先代型の3代目フィットは、2013年に発売された。この時には13G・Lパッケージが消費税5%で146万1000円、消費税10%とすれば153万円に高まった。現行フィット1.3ホームの171万8200円に比べると、価格差が約19万円に縮まっている。
また2代目フィットLに比べると、消費税10%として12万円値上げされた。

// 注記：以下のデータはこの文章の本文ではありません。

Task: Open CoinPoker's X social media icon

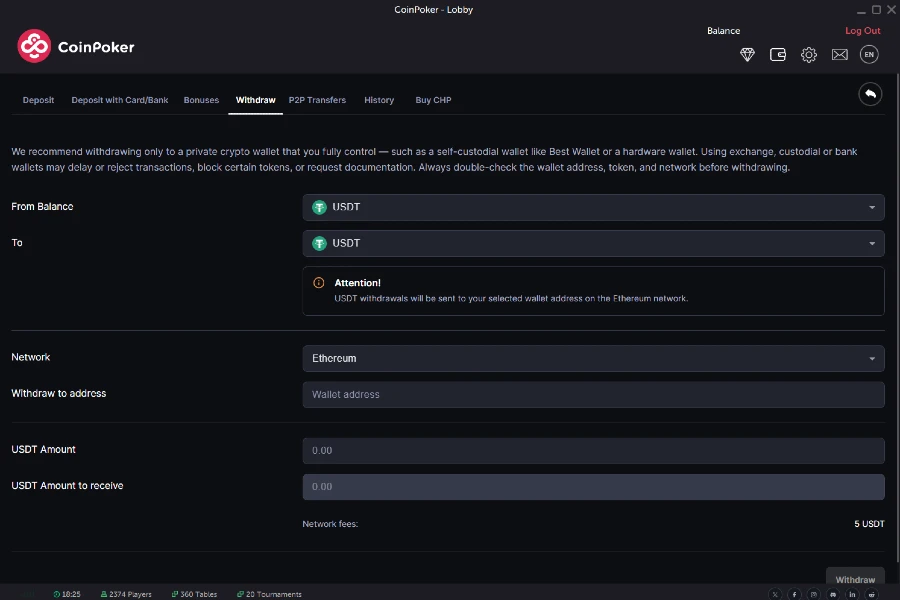Action: pos(775,594)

その代わり装備も上級化され、3代目フィット13G・Lパッケージには、横滑り防止装置、LEDヘッドライト、スマートキー、LEDドアミラーウインカーなどが標準装着された。
これらの装備の価格換算は約15万円に相当するから、3代目フィット13G・Lパッケージは、2代目のLに比べて実質的に値下げされ割安になっている。

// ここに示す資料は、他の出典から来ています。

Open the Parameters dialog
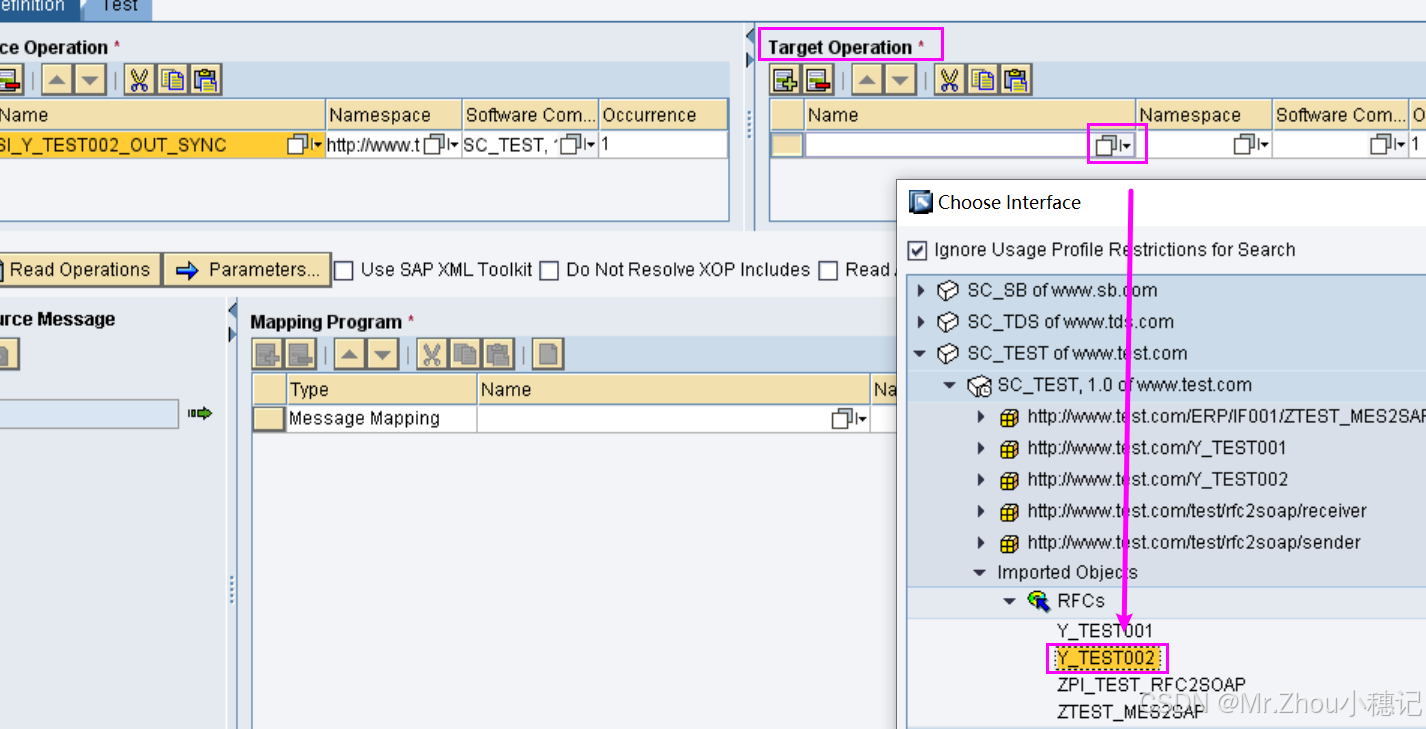Screen dimensions: 1426x729 (x=247, y=269)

それなら3代目フィット13G・Lパッケージを現行型の1.3ホームと比べたらどうなるか。3代目でオプションで選べた品目として、低速で作動する衝突被害軽減ブレーキ+サイド&カーテンエアバッグのあんしんパッケージが、6万円(消費税が10%なら6万3000円)で用意されていた。
このあんしんパッケージのセンサーは赤外線レーザーのみだ。現行型のフロントワイドビューカメラを使い、歩行者や自転車を検知できるタイプに比べると、性能は大幅に低い。現行型には電動パーキングブレーキも採用され、1.3ホームのシート表皮は上質なコンビシートになる。
これらの装備や内外装の違いと、消費税10%として約19万円の価格差を比べると、おおむねバランスは取れている。
ただし価格換算できない走行安定性、乗り心地、静粛性、前後シートの座り心地は、現行型になって大きく進化した。総合的に判断すれば現行型が買い得だ。
以上のように現行フィットを割高に感じさせる理由は、安全装備の充実と、消費税の内税表示および消費税率の上乗せだ。すべて消費税10%に換算すると、フィットの価格推移は以下のようになる。
●2001年6月 初代フィットW:138万6000円
●2007年10月 2代目フィットL:140万8000円
●2013年9月 3代目フィット13G・Lパッケージ:153万円
●2019年2月 4代目現行フィット1.3ホーム:171万8200円
※税抜き価格に現行の消費税10%加算した場合の比較
このように見ると、現行型が衝突被害軽減ブレーキやサイド&カーテンエアバッグなどを標準装着しているなら、価格は従来型よりも割安と判断できる。
1990年以降、この30年足らずの間では物価は上昇してもせいぜい8%近く(1.075、つまりプラス7.5%)しか上昇していないことを考えると価格の上昇は抑えられているのではないだろうか。